Recently released data shows that Chinese iron ore production in April totaled 122.4 million tons. This is 1.5 million tons (1%) more than was produced in March and 11.9 million tons (11%) more than was produced in April 2013. The first four months of the year have seen Chinese iron ore production total 426.6 million tons, which marks a year-on-year rise of 7%. In comparison, Chinese iron ore imports are up from last year’s total by 20% (the first four months of 2014 have seen imports total 305.4 million tons). It remains very encouraging (particularly for the capesize market) that iron ore import growth has continued to exceed the growth in iron ore production. This is also in the very best interest on China's environment. Iron ore imports are of much higher iron content than domestic iron ore mined in China. Domestic iron ore is of low iron content and pollutes by a very large amount. In comparison, imports are high quality and pollute much less. Fortunately for Chinese buyers, iron ore import prices are low and importing a significant amount of iron ore cargoes is good economically as well as great for the environment.

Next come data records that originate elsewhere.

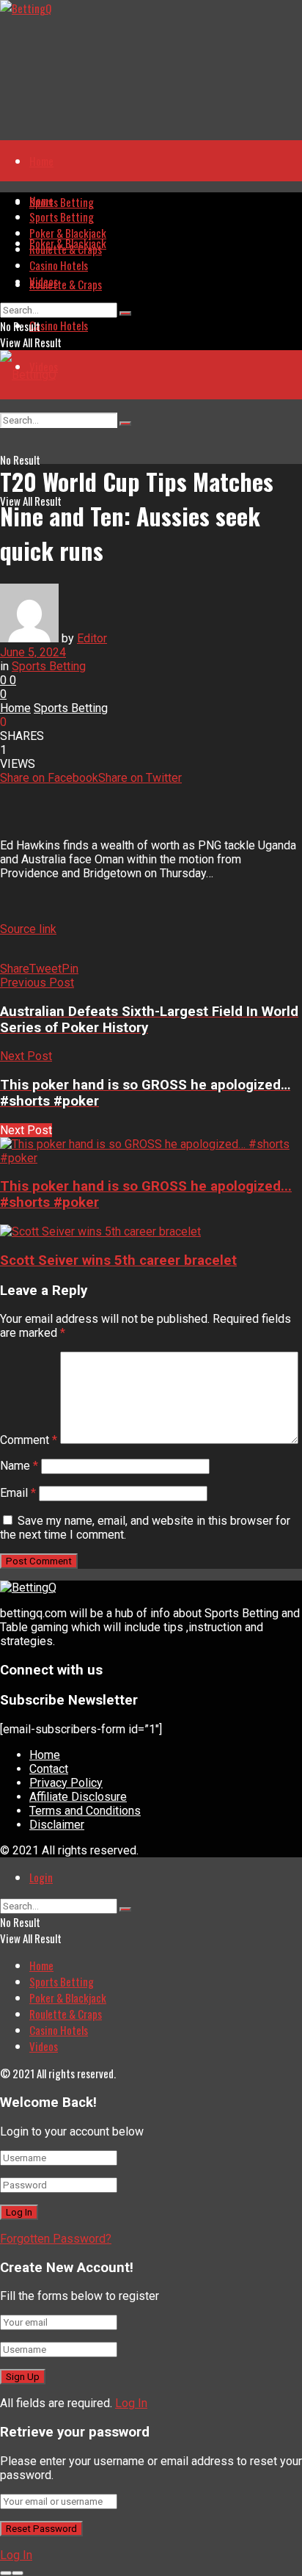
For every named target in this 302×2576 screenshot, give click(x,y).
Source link (28, 929)
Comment (28, 1440)
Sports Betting (61, 202)
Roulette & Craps (65, 284)
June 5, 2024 (33, 652)
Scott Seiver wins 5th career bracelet (118, 1260)
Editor (92, 638)
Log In (131, 2403)
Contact (48, 1769)
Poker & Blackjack (67, 233)
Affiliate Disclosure (78, 1797)
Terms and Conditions (85, 1811)
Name (19, 1466)
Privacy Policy (66, 1783)
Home (41, 161)
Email (18, 1493)
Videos (43, 281)
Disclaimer (56, 1825)
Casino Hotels (58, 325)
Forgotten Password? (55, 2239)
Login (41, 1877)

During the first four months of this year, spot iron ore imports prices have been approximately 22% cheaper than they were last year. This has continued to hold back growth in domestic iron ore production, as smaller Chinese miners are faced with much higher mining costs and have not been significantly increasing production as iron ore end prices are low. Low iron ore prices are causing smaller Chinese iron ore miners to operate at or near a loss, but major international iron ore exporters continue to operate at levels well above costs. Iron ore imports are poised to remain robust. This is very beneficial to the capesize segment of the dry bulk shipping market, as capesize vessels primarily carry iron ore cargoes.

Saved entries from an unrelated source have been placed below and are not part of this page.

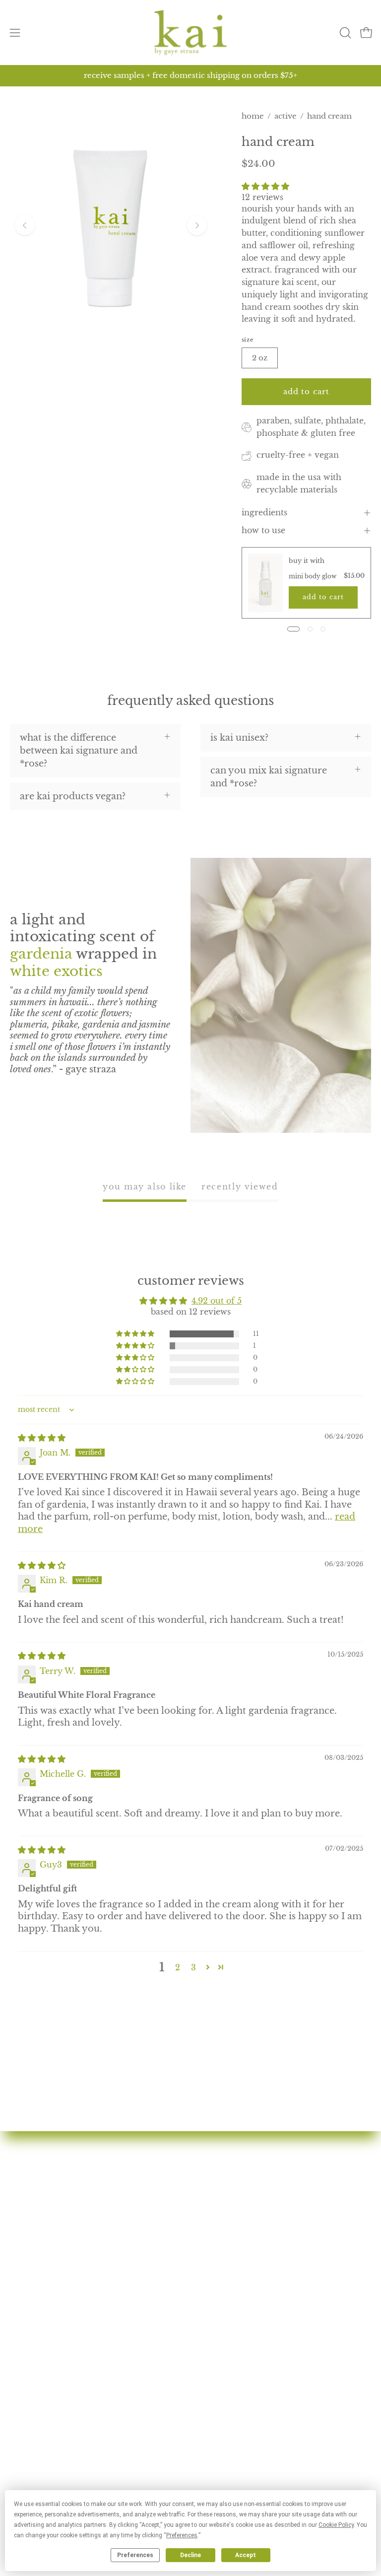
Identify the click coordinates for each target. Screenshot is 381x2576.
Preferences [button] (181, 2535)
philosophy (226, 2225)
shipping (29, 2472)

Chinese Demand for Thermal Coal Remains Strong

China produced 425 billion kilowatt hours of electricity in April, 28 billion kilowatt hours (-6%) less than was produced in March but 26 billion kilowatt hours (7%) more than was produced in April 2013. In total, the first four months of this year have seen China produce 1.69 trillion kilowatt hours of electricity. This is 110 billion kilowatt hours (7%) more than was produced during the first four months of 2013. A breakdown of last month’s electricity production by generation type shows that 341 of the 425 billion kilowatt hours was produced by thermal coal derived generation. This is 35 billion kilowatt hours (-9%) less than was produced in March but 10 billion kilowatt hours (3%) more than was produced in April 2013. It is encouraring for the dry bulk market, primarily the capesize and panamax segments, that Chinese demand for thermal coal has remained above last year’s robust level.

Robust Colombian Coal Production Expected

Colombia’s Mines and Energy Ministry has announced that it anticipates 2014 coal production will total approximately 89.1 million tons. This is a very encouraging forecast, as previously this year’s earlier ban on Drummond Colombian coal shipments called into question if coal production would be able to increase this year. As it stands now, Colombia is expected to produce 89.1 million tons of coal this year, which would be 3.6 million tons (4%) more than was produced in 2013. As capesize vessels are primarily used to export Colombian coal, this development is most beneficial to the capesize segment of the dry bulk market.